━━━ MATERIAL FOR THIS TASK ━━━

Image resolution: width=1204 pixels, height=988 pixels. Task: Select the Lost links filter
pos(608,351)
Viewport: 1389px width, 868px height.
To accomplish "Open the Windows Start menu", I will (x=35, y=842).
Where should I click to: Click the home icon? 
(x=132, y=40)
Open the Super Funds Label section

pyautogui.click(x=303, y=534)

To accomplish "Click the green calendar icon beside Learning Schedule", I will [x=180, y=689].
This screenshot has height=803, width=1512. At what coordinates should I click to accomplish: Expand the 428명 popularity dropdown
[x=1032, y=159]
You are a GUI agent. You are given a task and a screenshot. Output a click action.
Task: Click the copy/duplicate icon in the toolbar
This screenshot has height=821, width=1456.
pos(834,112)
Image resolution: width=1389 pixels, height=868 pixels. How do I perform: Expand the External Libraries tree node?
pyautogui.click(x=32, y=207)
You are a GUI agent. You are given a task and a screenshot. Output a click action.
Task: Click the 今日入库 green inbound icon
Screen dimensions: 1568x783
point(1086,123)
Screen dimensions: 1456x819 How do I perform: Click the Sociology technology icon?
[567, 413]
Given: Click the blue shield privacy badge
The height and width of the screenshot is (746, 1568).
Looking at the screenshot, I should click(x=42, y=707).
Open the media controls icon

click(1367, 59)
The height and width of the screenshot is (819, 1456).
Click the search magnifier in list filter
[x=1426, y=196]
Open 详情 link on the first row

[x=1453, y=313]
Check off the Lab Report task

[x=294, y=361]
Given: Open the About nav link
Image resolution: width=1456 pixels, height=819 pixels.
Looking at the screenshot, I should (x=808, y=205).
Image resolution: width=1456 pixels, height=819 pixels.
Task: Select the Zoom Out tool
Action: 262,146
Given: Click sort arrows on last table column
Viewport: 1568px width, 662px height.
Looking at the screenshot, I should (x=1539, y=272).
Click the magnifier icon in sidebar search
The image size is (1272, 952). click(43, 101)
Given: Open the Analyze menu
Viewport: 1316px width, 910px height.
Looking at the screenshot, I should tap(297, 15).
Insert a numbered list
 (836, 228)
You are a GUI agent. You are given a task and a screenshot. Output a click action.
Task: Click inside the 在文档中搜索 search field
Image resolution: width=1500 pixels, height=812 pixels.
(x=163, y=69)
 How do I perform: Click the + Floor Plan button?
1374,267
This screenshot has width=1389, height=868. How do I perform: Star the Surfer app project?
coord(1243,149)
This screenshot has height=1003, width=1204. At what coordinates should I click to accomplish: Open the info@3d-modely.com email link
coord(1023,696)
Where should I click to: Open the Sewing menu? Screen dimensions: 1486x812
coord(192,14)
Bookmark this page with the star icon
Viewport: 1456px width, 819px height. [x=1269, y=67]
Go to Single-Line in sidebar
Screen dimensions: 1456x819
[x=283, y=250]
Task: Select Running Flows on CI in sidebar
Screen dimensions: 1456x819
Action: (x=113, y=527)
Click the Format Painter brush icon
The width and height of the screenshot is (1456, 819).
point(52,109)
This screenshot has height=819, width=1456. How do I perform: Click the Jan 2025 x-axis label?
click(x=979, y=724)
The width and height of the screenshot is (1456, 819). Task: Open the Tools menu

━━━

=== WHAT YOU SHOULD DO ===
Between the first line of the entries above and the line with "Given: Open the About nav link", both included, copy every line exactly and nothing outside that range.

=== ANSWER SPACE ===
Image resolution: width=1204 pixels, height=988 pixels. Task: Select the Lost links filter
pos(608,351)
Viewport: 1389px width, 868px height.
To accomplish "Open the Windows Start menu", I will (x=35, y=842).
Where should I click to: Click the home icon? 
(x=132, y=40)
Open the Super Funds Label section

pyautogui.click(x=303, y=534)

To accomplish "Click the green calendar icon beside Learning Schedule", I will [x=180, y=689].
This screenshot has height=803, width=1512. At what coordinates should I click to accomplish: Expand the 428명 popularity dropdown
[x=1032, y=159]
You are a GUI agent. You are given a task and a screenshot. Output a click action.
Task: Click the copy/duplicate icon in the toolbar
This screenshot has height=821, width=1456.
pos(834,112)
Image resolution: width=1389 pixels, height=868 pixels. How do I perform: Expand the External Libraries tree node?
pyautogui.click(x=32, y=207)
You are a GUI agent. You are given a task and a screenshot. Output a click action.
Task: Click the 今日入库 green inbound icon
Screen dimensions: 1568x783
point(1086,123)
Screen dimensions: 1456x819 How do I perform: Click the Sociology technology icon?
[567, 413]
Given: Click the blue shield privacy badge
The height and width of the screenshot is (746, 1568).
Looking at the screenshot, I should click(x=42, y=707).
Open the media controls icon

click(1367, 59)
The height and width of the screenshot is (819, 1456).
Click the search magnifier in list filter
[x=1426, y=196]
Open 详情 link on the first row

[x=1453, y=313]
Check off the Lab Report task

[x=294, y=361]
Given: Open the About nav link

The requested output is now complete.